Male BridesSo much for words. Let us now peruse the tarnished pages of history. Gay men seem to have frequently married one another throughout history. In fact, in some societies marriages between gay men were officially recognized by the state, as in ancient Sparta, and on the Dorian island of Thera. Much later, in 2nd century Rome, conjugal contracts between men of about the same age were ridiculed but legally binding. Such marriages were blessed by pagan religions, particularly sects of the Mother Goddess Cybele (imported from Asia Minor). At the ceremony, the bridal party consists entirely of men, who enter the temple and deck each other with "gay fillets round the forehead . . . and strings of orient pearls." They light a torch in honor of the goddess and sacrifice a pregnant swine. One man gets up and chooses a husband for himself, and dances himself into a frenzy. Then he drinks deeply from a goblet in the shape of a large penis, flings the goblet away, strips off his clothes, and "takes the stole and flammea of a bride" and the two men are married. The "bride" is a transvestite only for the duration of this ceremony, for in a deeply religious sense he has temporarily become the goddess at these holy rites. The other men sing a hymenal drinking-song, and then pair up amongst themselves to celebrate multiple nuptials by group sex (i.e. orgies). The following day the names of all the pairs are registered in legal records as formal marriages. Many ancient writers, such as Strabo and Athenaeus, wrote that the Gauls or Celts commonly practised homosexuality. Aristotle wrote that the Celts "openly held in honor passionate friendship (synousia) between males". Diodorus Siculus wrote that "Although the Gauls have lovely women, they scarcely pay attention to them, but strangely crave male embraces (arrenon epiplokas). Resting on the ground on beasts' skins, they are accustomed to roll about with bedfellows (parakoitois) on either side." Later, Eusebius of Caesarea, wrote that "Among the Gauls, the young men marry each other (gamountai) with complete freedom. In doing this, they do not incur any reproach or blame, since this is done according to custom amongst them." Bardaisan of Edessa wrote that "In the countries of the north in the lands of the Germans and those of their neighbors, handsome [noble] young men assume the role of wives [women] towards other men, and they celebrate marriage feasts."
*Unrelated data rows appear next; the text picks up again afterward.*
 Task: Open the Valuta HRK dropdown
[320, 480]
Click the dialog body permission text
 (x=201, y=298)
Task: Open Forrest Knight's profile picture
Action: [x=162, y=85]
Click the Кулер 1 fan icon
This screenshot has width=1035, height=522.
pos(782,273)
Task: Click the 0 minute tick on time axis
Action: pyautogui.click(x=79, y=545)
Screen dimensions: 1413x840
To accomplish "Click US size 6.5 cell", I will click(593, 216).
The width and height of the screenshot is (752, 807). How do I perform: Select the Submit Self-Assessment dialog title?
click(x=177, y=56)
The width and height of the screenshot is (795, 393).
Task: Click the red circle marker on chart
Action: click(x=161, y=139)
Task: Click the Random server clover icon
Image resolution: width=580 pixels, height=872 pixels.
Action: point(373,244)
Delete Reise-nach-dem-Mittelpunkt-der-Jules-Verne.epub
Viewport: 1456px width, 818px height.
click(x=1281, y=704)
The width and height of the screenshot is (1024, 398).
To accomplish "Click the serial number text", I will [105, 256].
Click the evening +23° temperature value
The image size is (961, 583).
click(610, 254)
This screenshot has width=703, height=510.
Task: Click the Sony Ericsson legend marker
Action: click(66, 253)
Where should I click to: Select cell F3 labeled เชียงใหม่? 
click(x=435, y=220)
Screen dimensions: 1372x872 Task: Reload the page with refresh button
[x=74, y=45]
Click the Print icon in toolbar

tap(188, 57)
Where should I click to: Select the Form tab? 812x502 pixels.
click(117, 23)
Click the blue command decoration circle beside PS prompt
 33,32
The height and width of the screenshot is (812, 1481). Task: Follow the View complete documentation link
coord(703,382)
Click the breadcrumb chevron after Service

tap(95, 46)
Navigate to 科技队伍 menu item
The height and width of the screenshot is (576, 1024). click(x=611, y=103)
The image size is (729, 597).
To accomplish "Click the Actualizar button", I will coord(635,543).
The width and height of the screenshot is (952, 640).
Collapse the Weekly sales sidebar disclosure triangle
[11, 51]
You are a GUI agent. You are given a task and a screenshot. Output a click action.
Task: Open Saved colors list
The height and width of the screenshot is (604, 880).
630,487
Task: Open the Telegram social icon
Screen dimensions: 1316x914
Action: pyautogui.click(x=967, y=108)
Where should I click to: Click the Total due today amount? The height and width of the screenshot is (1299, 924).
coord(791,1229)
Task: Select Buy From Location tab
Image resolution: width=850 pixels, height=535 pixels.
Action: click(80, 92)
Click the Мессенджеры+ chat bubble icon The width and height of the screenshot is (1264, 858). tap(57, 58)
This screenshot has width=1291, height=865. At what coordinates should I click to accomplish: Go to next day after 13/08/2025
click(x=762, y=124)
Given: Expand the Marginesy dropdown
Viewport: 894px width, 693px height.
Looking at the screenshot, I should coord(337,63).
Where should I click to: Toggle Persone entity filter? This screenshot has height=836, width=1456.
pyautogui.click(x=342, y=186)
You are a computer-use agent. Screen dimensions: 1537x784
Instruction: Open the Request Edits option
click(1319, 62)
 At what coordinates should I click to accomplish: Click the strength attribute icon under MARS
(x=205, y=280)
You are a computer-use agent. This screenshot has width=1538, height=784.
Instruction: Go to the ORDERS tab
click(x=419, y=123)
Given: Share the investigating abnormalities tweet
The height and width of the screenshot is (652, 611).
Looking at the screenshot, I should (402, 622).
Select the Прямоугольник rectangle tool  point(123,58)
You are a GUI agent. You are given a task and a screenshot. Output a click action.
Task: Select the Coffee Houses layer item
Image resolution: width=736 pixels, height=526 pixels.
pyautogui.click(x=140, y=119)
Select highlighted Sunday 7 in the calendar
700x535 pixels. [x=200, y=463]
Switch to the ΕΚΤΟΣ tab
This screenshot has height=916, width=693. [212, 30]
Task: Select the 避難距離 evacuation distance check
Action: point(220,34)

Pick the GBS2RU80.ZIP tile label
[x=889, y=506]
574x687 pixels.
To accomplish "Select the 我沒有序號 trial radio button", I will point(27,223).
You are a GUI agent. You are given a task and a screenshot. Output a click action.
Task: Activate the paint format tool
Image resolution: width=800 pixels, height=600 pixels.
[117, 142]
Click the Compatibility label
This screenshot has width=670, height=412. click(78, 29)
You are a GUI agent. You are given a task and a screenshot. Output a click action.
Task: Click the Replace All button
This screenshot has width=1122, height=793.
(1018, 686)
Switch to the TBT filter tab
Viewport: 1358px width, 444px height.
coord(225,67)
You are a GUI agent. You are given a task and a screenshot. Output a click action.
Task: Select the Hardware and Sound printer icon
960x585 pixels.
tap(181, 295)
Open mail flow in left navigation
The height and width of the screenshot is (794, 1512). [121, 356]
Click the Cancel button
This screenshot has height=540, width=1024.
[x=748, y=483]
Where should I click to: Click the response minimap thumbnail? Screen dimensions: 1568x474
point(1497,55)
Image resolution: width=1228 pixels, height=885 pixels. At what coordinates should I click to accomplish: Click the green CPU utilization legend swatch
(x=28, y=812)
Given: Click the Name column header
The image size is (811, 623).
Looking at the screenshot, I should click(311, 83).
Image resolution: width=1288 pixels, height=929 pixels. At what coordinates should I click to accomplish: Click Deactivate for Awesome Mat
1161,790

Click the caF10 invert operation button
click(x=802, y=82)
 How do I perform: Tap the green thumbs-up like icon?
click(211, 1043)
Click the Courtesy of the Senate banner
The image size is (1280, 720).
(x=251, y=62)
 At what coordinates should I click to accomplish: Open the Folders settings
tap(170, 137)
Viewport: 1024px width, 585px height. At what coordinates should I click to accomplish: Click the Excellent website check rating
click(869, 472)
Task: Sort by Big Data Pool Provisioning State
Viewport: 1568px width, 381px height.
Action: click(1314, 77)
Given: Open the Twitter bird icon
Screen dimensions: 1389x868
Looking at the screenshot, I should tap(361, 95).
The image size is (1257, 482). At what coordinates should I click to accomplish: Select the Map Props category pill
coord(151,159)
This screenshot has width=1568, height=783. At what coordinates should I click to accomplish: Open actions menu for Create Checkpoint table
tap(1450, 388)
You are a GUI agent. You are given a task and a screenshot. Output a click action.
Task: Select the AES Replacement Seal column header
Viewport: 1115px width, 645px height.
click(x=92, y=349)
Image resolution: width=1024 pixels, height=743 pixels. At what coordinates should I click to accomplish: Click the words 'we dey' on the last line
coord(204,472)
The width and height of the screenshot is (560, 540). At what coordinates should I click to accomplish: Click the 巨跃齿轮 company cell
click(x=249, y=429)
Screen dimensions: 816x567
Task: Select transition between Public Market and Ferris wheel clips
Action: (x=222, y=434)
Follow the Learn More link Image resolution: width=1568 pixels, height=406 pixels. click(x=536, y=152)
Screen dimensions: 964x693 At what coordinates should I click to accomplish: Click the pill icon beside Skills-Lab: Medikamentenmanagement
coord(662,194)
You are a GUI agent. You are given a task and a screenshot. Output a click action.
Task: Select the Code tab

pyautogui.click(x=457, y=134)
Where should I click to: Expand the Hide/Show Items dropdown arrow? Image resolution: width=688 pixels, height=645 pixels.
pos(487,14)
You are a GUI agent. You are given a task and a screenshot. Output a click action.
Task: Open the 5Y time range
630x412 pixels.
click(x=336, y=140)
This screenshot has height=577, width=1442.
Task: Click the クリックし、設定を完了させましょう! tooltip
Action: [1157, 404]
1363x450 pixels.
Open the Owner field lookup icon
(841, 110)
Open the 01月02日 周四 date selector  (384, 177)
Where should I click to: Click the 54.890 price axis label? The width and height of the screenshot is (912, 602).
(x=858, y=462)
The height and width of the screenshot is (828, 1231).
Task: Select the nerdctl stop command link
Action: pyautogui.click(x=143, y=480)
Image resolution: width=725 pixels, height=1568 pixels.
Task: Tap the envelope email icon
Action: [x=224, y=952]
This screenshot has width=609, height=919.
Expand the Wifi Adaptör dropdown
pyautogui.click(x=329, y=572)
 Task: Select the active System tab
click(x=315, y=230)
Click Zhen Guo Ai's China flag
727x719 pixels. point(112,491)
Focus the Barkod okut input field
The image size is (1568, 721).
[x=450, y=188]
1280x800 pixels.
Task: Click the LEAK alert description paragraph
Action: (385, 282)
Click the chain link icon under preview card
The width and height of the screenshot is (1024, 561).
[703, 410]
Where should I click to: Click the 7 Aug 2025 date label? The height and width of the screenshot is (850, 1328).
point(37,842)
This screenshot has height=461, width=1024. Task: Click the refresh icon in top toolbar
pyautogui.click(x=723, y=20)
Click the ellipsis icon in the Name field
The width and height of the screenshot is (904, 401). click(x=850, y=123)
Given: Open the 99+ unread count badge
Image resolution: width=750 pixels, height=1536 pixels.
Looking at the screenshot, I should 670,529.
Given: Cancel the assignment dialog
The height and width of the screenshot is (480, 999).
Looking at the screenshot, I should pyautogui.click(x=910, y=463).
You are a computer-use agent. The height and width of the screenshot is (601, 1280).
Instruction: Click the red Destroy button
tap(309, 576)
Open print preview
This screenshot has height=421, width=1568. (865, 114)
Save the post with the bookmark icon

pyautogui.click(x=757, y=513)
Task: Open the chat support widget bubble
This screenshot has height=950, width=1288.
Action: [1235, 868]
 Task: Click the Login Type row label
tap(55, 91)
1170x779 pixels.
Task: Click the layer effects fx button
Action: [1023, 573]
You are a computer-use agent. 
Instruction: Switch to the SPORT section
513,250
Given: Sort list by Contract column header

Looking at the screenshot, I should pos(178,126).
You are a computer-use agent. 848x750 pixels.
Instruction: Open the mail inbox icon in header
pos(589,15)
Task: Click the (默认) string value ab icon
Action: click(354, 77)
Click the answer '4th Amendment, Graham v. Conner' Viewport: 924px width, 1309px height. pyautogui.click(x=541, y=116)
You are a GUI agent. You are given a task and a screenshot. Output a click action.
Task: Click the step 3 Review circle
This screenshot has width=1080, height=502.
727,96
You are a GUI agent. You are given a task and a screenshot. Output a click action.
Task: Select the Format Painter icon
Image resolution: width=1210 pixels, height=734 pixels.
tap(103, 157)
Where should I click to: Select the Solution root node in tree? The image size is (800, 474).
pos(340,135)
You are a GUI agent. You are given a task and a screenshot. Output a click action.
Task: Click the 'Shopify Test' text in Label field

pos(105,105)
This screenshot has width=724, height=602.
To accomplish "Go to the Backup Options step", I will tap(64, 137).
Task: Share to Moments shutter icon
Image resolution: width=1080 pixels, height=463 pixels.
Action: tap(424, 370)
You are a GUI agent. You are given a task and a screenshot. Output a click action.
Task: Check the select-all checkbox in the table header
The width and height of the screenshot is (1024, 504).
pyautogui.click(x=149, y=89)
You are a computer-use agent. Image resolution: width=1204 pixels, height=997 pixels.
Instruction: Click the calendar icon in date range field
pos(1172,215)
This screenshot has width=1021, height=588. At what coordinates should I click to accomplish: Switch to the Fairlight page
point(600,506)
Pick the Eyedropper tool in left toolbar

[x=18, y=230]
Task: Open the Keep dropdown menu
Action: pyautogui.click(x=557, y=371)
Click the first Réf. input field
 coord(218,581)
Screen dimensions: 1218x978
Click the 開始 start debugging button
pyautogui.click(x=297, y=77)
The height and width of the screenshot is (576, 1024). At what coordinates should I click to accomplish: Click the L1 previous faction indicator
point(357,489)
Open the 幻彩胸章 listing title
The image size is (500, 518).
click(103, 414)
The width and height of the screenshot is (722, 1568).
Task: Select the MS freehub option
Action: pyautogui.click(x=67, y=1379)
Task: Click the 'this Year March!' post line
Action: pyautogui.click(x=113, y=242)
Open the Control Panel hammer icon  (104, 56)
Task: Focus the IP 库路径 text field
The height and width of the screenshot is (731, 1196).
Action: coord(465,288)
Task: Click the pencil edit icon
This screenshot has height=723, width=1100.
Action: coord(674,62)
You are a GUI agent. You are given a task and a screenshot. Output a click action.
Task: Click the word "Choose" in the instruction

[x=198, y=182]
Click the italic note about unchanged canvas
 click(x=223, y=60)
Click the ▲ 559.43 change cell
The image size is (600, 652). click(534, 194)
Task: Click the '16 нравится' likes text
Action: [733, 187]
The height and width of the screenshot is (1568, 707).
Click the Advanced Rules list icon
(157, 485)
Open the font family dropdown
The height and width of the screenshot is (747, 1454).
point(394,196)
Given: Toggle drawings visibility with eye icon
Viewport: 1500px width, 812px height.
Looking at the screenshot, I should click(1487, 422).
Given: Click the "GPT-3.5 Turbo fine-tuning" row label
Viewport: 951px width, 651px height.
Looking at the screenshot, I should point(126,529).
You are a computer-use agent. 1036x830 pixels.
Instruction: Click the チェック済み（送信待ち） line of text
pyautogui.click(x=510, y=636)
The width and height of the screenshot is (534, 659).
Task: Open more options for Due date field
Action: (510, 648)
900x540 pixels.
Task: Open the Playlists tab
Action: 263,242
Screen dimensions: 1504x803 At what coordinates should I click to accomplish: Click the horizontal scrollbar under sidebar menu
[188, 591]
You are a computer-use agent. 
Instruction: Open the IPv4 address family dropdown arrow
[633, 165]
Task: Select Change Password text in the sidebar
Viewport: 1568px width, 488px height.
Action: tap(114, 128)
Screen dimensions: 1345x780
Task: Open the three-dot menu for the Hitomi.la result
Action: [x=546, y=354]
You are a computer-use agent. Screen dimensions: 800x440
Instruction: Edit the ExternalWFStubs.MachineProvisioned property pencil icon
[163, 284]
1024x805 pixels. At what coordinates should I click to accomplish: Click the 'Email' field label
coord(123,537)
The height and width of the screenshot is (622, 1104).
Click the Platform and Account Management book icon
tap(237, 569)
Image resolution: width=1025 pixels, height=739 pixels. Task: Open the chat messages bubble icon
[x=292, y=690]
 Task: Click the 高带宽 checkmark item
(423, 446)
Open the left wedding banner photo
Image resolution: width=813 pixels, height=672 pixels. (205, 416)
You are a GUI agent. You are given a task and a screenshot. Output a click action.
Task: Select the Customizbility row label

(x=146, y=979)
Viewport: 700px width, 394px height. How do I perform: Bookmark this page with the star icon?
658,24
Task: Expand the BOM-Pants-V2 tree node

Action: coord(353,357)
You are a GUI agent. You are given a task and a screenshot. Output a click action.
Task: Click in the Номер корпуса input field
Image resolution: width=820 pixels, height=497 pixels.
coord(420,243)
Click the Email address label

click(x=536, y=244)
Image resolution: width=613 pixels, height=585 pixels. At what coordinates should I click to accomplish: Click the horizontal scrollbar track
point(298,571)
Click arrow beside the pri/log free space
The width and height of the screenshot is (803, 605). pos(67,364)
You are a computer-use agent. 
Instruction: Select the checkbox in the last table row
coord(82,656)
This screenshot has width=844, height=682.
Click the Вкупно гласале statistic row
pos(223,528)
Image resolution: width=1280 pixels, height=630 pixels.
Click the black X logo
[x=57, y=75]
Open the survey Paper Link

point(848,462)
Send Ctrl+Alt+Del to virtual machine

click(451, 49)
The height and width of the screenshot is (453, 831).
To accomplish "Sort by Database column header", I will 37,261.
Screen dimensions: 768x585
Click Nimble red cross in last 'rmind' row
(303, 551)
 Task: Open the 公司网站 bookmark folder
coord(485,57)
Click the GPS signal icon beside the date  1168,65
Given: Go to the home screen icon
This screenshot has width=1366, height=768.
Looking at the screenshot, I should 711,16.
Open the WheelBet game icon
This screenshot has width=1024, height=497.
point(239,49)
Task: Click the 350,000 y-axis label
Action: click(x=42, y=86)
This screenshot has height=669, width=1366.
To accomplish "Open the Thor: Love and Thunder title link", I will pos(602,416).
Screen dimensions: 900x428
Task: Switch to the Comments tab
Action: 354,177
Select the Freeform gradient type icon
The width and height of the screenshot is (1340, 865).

The MolliesLet us now leap ahead to early 18th century London, where gay men also got married, but without legal sanction. In the 1720s there were about 40 "molly houses" in central London, disorderly pubs or coffee houses where gay men (called "mollies") socialized, singing bawdy songs and dancing country dances while someone played the fiddle. Many of these gay clubs had a "Marrying Room" or "Chapel", where, according to witnesses, "They would go out by couples into another room on the same floor, to be married, as they called it, and when they came back they would tell what they had been doing." These marriages were not monogamous, and 18-year-old Ned Courtney was "helped to two or three Husbands" in the Marrying Room of the Royal Oak at the corner of St James's Square, Pall Mall. Sometimes the ceremony was more formal. One "Wedding Night" in 1728 included two men acting as "Bridesmaids" as well as the bridal couple. Though transvestism does not seem to have been practised at such ceremonies, both men, as well as most other mollies, would adopt a "Maiden Name". Men who formed such marriages included St Dunstan's Kate and Madam Blackwell; Mademoiselle Gent (alias William Gent) and John Whale (alias Peggy Whale); and Aunt May (an upholsterer) and Dip-Candle Mary (a tallow-chandler). In spite of these maiden names which both partners assumed there is no indication of male-female role playing, for both men referred to their partner as a "Husband". The term "wife" was never used among gay men. Molly marriages didn't have the blessing of any church until the 1810s, when Rev John Church officiated as the "Chaplain" at male gay marriages at The Swan in Vere Street. Some of the members of this gay brothel were Miss Selina, a police constable; Black-Eyed Leonora, a Drummer of the Guards; and Miss Sweet Lips, a country grocer. Rev Church, a Baptist, also presided at gay funerals, for example the burial of Richard Oakden, hanged for sodomy on November 15, 1809. Church himself was sent to prison for two years in 1817.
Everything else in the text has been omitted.